Your goal:
You are asked to filter the data below and copy every line holding "agent".

Extracted records:
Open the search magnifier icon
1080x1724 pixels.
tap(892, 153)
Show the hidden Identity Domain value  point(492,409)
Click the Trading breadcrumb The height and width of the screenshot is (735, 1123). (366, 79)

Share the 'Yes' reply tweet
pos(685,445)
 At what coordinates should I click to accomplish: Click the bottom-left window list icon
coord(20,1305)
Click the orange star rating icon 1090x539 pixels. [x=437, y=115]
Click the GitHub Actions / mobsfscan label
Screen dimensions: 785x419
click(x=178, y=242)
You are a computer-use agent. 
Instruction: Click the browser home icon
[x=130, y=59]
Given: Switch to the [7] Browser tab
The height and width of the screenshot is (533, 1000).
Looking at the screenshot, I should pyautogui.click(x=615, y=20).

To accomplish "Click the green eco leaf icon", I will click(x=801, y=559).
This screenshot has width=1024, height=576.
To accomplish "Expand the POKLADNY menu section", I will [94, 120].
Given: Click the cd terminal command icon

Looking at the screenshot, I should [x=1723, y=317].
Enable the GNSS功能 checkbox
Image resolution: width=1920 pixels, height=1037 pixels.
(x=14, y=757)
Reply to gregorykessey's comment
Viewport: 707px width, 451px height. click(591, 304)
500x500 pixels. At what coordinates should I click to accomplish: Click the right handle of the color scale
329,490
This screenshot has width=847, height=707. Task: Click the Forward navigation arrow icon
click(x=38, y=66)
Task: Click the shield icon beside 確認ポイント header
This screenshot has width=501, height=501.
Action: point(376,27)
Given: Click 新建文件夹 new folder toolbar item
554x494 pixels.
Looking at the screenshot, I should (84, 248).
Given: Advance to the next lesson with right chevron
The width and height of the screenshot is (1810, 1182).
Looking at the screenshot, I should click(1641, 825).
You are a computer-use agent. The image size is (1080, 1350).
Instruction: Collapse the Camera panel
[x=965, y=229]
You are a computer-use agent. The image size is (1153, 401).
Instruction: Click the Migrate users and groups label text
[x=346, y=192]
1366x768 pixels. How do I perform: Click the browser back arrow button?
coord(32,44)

Result for this task:
You are a computer-use agent. 
You are a computer-use agent. The image size is (1080, 1350).
You are a computer-use agent. The image size is (1153, 401).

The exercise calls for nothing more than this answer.